- Goal of the exercise:
Echo everything from the line containing "What do you see at coordinates (904, 962)" down to the line containing "Describe the element at coordinates (478, 318)", reproducing those lines precisely.

- Extracted material:

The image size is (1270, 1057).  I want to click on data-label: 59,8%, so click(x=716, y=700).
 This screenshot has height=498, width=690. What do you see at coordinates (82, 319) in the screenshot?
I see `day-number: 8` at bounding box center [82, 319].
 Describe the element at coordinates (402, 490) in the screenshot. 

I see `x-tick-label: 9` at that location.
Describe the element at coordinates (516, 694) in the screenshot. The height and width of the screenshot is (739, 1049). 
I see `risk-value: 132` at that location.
* * *
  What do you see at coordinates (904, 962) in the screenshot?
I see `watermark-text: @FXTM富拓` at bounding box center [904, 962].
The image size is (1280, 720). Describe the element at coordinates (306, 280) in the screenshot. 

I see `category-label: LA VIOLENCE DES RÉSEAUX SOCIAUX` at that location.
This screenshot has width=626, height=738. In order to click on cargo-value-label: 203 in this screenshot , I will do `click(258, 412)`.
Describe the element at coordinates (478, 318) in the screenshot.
==
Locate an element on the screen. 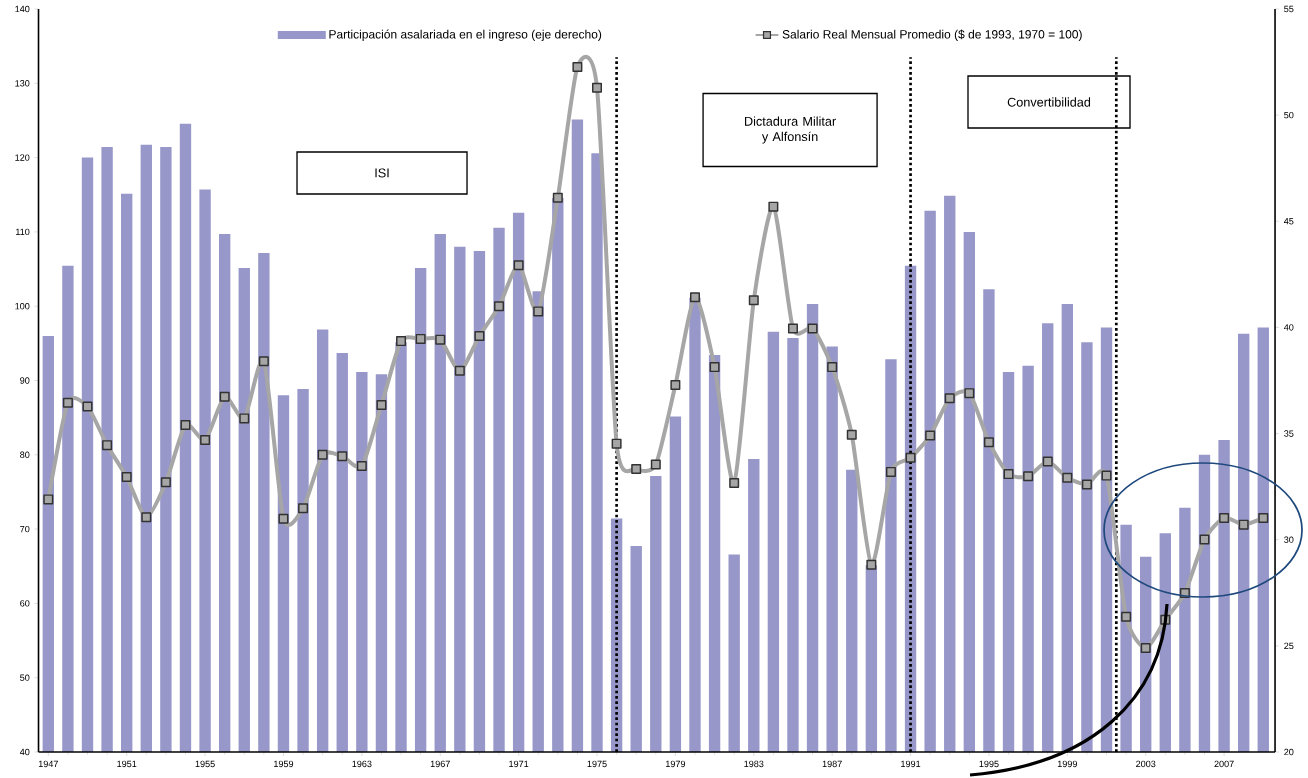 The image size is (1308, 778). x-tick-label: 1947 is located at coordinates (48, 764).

- Exercise solution:
  What do you see at coordinates (904, 962) in the screenshot?
I see `watermark-text: @FXTM富拓` at bounding box center [904, 962].
The image size is (1280, 720). Describe the element at coordinates (306, 280) in the screenshot. 

I see `category-label: LA VIOLENCE DES RÉSEAUX SOCIAUX` at that location.
This screenshot has width=626, height=738. In order to click on cargo-value-label: 203 in this screenshot , I will do `click(258, 412)`.
Describe the element at coordinates (478, 318) in the screenshot.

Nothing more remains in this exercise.